Berdasarkan hasil identifikasi dari tim psikiater, diketahui bahwa meskipun korban secara fisik berumur 21 tahun, akan tetapi secara mental masih berumur lima tahun. “Memang secara mental teridentifikasi masih berumur lima tahun,” ucapnya.
Anton menuturkan bahwa pihaknya tidak mengetahui bahwa korban telah dibawa pergi oleh bibinya. Ia pun tidak mengetahui apakah bibi yang membawa pergi korban merupakan istri dari salah satu pelaku atau bukan.
“Nah kami belum mendapatkan laporannya. Namun jika memang si korban ini mau dibawa oleh keluarga, kami tidak bisa berbuat apa-apa. Asalkan korban tidak malah bertambah depresi. Memang ini sangat dilematis juga yah,” ungkapnya.
Termasuk pula terkait dengan telah dicabutnya laporan tindak pemerkosaan terhadap korban. Anton mengaku bahwa hal itu dia ketahui dari pemberitaan media, namun belum mendapatkan keterangan secara resmi.
-=-=-=-=-
Tugas yang Diberikan a:
Menurut hasil identifikasi tim psikiater dalam teks dokumen, korban secara mental masih berumur berapa tahun?

Data Tercatat:
-=-=-=-=-
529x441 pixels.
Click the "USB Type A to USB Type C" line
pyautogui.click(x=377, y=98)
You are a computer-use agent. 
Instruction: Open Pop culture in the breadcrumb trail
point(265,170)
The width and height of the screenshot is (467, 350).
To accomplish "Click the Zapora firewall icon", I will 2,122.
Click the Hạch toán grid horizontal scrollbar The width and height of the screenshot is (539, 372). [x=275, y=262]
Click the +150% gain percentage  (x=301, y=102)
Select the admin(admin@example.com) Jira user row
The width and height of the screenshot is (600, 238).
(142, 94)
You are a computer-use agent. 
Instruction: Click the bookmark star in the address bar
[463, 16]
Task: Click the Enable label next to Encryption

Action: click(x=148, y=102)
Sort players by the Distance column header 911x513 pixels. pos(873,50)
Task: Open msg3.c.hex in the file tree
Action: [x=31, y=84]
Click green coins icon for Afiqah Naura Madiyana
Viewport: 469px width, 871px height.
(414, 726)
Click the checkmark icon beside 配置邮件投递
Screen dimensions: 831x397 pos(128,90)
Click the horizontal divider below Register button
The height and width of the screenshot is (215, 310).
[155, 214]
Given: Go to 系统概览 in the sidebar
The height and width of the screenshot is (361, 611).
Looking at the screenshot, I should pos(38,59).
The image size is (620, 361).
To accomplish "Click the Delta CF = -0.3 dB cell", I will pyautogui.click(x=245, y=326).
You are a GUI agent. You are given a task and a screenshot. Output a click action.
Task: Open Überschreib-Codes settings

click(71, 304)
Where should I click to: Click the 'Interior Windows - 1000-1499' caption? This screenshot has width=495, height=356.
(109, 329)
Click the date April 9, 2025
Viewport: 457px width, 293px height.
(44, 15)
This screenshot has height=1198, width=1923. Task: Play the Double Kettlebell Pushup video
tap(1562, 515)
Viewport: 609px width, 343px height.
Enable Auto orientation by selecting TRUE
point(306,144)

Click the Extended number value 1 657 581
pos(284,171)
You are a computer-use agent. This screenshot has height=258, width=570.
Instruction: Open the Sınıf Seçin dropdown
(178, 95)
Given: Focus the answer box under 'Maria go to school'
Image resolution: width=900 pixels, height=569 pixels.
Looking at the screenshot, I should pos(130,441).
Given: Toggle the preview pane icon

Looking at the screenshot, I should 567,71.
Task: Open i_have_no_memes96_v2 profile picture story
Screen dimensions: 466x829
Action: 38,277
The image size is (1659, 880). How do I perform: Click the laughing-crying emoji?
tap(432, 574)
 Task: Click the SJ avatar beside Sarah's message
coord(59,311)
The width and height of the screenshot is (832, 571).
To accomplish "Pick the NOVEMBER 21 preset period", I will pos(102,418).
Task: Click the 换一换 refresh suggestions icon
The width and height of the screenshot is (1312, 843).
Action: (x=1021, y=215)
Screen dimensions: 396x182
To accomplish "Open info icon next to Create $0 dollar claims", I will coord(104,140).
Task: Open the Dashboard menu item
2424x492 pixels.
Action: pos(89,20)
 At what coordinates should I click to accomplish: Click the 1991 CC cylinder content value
-=-=-=-=-
Tugas yang Diberikan b:
Salin persis bagian entri dari baris yang memuat "Task: Open i_have_no_memes96_v2" sampai akhir entri, kedua ujungnya ikut disalin.

Jawaban Tertulis a:
Lima tahun.

Jawaban Tertulis b:
Task: Open i_have_no_memes96_v2 profile picture story
Screen dimensions: 466x829
Action: 38,277
The image size is (1659, 880). How do I perform: Click the laughing-crying emoji?
tap(432, 574)
 Task: Click the SJ avatar beside Sarah's message
coord(59,311)
The width and height of the screenshot is (832, 571).
To accomplish "Pick the NOVEMBER 21 preset period", I will pos(102,418).
Task: Click the 换一换 refresh suggestions icon
The width and height of the screenshot is (1312, 843).
Action: (x=1021, y=215)
Screen dimensions: 396x182
To accomplish "Open info icon next to Create $0 dollar claims", I will coord(104,140).
Task: Open the Dashboard menu item
2424x492 pixels.
Action: pos(89,20)
 At what coordinates should I click to accomplish: Click the 1991 CC cylinder content value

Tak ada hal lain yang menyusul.